The front-end servers are stateless, and they contact backend servers for information required to dynamically generate web page data to return to the end-users. Depending on the consistency requirements for this data, the front-end server may either talk directly to a strongly-consistent database, or first check for the data on servers in a cache tier, which store refined copies of the database contents in an in-memory key-value store to speed up access to them. If the data is in the cache, the front-end server reads it from there and continues; if it is not in the cache, the front-end server queries the database.

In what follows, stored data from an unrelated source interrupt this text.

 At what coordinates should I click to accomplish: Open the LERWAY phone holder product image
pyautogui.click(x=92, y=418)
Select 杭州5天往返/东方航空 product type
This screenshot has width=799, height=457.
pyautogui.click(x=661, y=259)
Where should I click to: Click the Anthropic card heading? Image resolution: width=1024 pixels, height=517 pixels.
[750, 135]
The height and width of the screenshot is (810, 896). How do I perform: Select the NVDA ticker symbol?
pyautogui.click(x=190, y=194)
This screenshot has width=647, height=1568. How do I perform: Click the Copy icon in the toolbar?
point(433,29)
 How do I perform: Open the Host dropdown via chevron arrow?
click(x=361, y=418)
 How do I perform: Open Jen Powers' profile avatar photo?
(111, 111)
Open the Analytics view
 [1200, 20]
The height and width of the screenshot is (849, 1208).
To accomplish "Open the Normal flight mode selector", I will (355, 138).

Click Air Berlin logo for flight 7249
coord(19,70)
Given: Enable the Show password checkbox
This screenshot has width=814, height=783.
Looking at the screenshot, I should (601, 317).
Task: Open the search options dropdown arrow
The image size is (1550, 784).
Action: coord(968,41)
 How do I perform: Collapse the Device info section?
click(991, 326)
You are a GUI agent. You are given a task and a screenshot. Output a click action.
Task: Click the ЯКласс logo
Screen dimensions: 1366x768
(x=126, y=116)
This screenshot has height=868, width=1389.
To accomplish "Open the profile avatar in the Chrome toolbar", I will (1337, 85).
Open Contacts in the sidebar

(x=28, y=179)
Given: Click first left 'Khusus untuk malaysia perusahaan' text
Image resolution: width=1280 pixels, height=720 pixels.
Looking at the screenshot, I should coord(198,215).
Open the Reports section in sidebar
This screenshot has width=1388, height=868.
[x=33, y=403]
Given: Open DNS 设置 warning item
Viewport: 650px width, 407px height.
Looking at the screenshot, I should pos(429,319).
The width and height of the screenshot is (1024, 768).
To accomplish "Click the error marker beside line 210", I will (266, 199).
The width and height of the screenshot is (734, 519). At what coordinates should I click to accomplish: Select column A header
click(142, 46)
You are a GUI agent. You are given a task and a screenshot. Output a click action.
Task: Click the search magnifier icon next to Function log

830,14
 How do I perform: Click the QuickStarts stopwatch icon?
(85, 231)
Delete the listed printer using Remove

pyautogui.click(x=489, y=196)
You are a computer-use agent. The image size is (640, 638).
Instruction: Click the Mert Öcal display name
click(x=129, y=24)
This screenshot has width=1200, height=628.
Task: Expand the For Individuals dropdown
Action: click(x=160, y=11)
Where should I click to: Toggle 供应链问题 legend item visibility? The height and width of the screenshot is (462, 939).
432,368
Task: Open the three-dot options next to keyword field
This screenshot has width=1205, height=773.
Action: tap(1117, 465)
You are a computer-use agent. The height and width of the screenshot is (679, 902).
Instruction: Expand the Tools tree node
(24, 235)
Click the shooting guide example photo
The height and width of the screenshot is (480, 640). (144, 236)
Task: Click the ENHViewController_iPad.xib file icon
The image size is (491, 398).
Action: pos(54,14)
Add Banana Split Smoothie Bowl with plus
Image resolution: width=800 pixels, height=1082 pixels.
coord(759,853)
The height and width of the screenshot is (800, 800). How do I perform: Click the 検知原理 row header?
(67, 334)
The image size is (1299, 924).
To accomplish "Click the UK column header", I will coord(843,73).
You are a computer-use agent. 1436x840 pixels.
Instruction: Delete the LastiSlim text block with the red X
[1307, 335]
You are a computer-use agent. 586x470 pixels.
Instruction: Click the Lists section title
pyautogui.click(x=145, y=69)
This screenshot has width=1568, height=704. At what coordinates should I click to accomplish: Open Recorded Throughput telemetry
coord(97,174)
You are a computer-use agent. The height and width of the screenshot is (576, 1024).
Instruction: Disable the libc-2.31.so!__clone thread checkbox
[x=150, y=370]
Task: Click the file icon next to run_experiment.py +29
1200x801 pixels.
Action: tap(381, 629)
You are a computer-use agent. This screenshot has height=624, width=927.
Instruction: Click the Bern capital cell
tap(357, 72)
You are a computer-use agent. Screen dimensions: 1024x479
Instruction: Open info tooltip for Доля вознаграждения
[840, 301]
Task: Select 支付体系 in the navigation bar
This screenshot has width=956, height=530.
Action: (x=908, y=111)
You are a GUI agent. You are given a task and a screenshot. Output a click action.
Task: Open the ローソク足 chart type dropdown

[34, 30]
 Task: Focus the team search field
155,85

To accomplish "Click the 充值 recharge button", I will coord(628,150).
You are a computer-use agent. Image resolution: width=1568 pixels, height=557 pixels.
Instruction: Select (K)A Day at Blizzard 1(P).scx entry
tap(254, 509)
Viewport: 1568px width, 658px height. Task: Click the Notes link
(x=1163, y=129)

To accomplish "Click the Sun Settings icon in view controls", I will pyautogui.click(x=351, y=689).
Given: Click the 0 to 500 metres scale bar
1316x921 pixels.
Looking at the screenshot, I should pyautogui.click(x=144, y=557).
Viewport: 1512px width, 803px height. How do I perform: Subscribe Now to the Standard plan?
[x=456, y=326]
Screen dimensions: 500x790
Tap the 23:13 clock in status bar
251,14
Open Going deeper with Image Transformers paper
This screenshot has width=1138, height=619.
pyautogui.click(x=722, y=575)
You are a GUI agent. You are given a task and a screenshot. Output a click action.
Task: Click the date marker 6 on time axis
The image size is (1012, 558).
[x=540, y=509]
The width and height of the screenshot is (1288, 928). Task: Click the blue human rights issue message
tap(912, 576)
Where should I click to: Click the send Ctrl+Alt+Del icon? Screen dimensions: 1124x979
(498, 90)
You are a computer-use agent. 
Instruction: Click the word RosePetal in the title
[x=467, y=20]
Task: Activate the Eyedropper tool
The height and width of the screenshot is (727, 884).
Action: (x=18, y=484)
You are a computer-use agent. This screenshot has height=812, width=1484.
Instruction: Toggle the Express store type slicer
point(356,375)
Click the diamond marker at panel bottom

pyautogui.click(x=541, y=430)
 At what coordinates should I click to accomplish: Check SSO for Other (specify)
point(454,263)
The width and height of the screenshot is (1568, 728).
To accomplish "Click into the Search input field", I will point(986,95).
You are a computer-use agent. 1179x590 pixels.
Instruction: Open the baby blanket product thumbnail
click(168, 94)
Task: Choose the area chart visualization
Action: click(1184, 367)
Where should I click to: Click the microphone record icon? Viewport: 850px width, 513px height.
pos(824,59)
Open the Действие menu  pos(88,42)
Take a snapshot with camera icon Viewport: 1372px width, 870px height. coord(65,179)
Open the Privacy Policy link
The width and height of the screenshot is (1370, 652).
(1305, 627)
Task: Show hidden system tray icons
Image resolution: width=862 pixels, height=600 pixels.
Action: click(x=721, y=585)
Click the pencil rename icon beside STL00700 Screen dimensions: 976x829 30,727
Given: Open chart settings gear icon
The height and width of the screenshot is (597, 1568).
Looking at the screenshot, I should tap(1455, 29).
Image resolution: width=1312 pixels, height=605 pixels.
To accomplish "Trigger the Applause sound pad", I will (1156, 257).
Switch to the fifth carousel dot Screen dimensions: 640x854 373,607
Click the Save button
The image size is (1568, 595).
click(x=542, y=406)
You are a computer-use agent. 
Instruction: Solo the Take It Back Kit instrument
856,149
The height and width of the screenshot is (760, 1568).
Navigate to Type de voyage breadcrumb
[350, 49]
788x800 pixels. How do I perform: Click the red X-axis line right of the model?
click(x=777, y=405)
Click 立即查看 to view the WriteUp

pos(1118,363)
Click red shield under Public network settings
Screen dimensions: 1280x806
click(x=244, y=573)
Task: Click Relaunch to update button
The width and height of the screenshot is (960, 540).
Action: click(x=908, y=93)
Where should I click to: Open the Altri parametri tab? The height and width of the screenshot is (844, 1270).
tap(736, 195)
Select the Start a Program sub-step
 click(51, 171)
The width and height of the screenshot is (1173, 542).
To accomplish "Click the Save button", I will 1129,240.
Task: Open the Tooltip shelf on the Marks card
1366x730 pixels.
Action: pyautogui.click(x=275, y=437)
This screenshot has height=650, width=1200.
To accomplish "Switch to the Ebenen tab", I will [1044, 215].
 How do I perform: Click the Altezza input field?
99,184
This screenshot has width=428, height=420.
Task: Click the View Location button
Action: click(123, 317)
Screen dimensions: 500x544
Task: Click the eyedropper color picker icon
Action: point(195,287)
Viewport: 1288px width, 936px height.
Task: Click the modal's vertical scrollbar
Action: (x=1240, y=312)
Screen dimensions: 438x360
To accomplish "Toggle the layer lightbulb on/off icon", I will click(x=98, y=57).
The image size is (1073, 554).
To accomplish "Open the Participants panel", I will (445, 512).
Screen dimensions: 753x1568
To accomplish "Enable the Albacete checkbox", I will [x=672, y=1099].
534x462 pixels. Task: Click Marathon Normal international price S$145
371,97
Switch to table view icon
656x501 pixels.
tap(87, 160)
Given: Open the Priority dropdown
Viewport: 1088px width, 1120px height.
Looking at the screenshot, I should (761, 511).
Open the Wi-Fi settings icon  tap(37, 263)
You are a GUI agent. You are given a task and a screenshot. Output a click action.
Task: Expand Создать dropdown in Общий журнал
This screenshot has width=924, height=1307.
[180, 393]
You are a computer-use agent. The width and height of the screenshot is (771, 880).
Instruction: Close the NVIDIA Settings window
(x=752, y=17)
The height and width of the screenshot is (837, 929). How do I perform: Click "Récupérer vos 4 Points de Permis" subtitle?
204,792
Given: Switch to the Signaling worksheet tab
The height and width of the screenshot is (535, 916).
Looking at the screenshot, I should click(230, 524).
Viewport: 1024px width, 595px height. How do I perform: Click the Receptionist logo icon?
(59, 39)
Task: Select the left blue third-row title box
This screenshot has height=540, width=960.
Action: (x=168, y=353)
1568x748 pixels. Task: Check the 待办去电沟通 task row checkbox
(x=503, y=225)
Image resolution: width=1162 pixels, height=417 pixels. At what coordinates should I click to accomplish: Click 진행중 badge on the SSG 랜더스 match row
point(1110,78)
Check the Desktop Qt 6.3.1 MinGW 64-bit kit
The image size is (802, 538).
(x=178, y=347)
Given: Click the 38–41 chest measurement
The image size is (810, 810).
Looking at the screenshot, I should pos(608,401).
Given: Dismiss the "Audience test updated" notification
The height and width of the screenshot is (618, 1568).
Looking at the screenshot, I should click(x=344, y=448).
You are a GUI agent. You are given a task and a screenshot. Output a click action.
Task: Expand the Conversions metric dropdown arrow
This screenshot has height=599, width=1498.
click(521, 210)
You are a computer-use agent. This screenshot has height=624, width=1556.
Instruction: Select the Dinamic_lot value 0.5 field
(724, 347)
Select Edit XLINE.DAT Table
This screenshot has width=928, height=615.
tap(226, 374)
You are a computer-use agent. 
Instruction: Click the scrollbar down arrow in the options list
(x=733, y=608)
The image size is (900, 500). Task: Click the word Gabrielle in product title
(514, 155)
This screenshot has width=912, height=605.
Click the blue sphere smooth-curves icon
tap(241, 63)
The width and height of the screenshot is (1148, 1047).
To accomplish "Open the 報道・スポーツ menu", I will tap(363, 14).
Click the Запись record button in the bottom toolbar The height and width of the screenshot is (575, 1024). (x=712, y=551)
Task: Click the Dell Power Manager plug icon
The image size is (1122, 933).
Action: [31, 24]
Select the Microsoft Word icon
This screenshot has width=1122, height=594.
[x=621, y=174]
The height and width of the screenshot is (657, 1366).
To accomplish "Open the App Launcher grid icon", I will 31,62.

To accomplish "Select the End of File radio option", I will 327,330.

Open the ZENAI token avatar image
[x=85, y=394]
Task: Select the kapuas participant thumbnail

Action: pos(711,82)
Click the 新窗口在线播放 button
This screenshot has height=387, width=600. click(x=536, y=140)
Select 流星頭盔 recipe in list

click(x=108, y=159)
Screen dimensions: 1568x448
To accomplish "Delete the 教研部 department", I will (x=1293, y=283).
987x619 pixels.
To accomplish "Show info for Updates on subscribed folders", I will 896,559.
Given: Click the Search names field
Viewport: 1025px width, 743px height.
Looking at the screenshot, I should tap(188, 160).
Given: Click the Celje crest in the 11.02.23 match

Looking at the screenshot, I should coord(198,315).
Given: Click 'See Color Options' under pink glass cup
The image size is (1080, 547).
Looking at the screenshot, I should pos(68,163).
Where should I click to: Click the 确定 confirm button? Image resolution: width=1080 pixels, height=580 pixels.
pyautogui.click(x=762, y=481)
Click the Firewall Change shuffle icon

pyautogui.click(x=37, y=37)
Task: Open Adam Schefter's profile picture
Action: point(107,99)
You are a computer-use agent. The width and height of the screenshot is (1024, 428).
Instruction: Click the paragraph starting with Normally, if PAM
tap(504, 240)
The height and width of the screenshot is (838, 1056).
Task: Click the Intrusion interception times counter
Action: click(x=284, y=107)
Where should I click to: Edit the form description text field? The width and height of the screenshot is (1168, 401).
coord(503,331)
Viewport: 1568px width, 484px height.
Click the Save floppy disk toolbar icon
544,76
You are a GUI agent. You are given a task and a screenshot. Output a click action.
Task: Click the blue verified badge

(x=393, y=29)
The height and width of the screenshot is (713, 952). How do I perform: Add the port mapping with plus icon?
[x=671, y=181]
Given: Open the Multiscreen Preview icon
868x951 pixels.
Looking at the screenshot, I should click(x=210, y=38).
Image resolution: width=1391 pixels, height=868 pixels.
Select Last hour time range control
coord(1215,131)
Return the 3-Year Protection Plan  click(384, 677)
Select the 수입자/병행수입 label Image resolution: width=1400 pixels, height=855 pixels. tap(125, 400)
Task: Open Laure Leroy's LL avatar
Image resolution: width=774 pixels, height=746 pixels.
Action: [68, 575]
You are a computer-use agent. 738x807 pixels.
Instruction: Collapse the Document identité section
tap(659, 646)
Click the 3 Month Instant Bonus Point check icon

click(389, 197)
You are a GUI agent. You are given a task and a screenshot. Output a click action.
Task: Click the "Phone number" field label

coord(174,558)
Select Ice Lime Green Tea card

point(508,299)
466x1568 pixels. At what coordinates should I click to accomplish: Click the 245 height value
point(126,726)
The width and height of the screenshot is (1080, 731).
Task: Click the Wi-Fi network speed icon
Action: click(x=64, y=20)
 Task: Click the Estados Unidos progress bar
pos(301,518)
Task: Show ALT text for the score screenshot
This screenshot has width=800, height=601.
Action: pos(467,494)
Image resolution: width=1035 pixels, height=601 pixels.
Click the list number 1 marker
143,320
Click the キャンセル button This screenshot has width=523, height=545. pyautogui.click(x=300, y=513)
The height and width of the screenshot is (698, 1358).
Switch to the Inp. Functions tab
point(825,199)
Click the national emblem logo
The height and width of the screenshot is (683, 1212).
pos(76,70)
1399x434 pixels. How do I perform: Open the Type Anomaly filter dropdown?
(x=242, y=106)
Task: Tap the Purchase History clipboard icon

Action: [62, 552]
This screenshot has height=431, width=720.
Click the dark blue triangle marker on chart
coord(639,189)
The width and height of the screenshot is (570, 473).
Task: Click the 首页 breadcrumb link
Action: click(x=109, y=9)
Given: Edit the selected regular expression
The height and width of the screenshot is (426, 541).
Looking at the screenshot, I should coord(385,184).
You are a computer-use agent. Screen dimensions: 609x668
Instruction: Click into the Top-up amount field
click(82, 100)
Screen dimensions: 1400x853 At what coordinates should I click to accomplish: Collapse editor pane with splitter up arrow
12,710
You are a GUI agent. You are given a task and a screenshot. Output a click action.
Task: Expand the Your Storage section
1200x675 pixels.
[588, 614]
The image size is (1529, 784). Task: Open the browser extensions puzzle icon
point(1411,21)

But the servers in the cache tier don't individually have space to hold the data of all users, and doing so would be very wasteful. So, instead, we need a way of dividing the cached data across servers in a systematic way. We could, for example, divide the data by username, or by the first letter of the username. Or we could split it by a hash of the username, or put data from all users from the same geographic location on the same server. All of these are reasonable ideas, and realize a concept called sharding: splitting state across multiple computers, which each individually hold a piece (a "shard") of the overall system state.

Summary

Condition variables are another type of synchronization object that make it possible to implement blocking of threads until a condition is satisfied (e.g., there is space in a bounded buffer again). This improves efficiency of the bounded buffer program, as threads no longer spin; for some other programs that require threads to wait, condition variables are actually required for correctness. To wait, a thread calls wait() on the condition variable while holding a mutex lock. If the condition does not hold, the mutex is released and the thread is blocked. Any waiting threads for a condition variable are unblocked by a call to notify_all (or notify_one) from another thread.

We finished off our discussion of thread synchronization by considering two details of the conditional variable API: why wait() needs to atomically release the lock and block the calling thread, and why we need to wrap calls to wait() in a while loop. For both of these choices, it turns out that a condition variable without them allows for subtly incorrect executions when multiple threads interleave in a pessimal way, and we saw examples of this.

Finally, we started talking about distributed systems and how computers can work together in order to scale to thousands of users. Sharding is one of the key concepts in scalable distributed systems, and we'll talk more about it shortly (and you'll implement it in Project 5A!).